Задача:
Подсчитайте строки записей ниже, в которых встречается слово «computer». Укажите только число.

Материал для упражнения:
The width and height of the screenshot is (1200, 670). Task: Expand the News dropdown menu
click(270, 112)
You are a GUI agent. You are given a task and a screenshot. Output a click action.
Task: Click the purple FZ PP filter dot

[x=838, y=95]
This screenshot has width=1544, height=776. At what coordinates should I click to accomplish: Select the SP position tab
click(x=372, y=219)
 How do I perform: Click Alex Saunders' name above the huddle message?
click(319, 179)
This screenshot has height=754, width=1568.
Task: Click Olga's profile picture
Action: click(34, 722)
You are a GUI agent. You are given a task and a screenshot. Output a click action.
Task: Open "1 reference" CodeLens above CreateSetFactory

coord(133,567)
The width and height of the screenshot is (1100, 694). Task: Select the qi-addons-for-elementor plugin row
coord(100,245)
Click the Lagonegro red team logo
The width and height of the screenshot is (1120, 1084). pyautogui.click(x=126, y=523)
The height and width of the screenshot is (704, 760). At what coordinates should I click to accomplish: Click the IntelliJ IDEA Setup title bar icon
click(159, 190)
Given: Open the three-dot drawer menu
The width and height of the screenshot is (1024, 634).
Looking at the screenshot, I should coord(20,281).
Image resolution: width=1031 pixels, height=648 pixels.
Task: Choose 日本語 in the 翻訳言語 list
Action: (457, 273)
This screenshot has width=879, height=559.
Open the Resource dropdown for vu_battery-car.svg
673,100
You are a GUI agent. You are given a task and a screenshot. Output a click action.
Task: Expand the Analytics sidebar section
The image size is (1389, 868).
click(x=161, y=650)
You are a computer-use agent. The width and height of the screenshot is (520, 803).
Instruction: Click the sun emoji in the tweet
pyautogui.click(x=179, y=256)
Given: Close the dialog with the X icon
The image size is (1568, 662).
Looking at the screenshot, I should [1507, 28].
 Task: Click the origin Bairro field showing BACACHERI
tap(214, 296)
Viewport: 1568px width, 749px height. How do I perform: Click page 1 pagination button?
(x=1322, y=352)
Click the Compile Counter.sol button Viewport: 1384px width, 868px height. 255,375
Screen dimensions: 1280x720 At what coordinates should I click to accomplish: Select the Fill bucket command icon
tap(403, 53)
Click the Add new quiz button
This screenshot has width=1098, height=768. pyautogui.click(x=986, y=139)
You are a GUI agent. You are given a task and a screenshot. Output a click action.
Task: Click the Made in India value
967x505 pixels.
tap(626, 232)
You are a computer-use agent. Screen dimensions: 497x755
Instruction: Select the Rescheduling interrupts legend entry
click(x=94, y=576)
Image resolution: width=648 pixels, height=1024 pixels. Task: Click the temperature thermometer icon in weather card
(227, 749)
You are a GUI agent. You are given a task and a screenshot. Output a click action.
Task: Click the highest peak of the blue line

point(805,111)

Правильный ответ:
2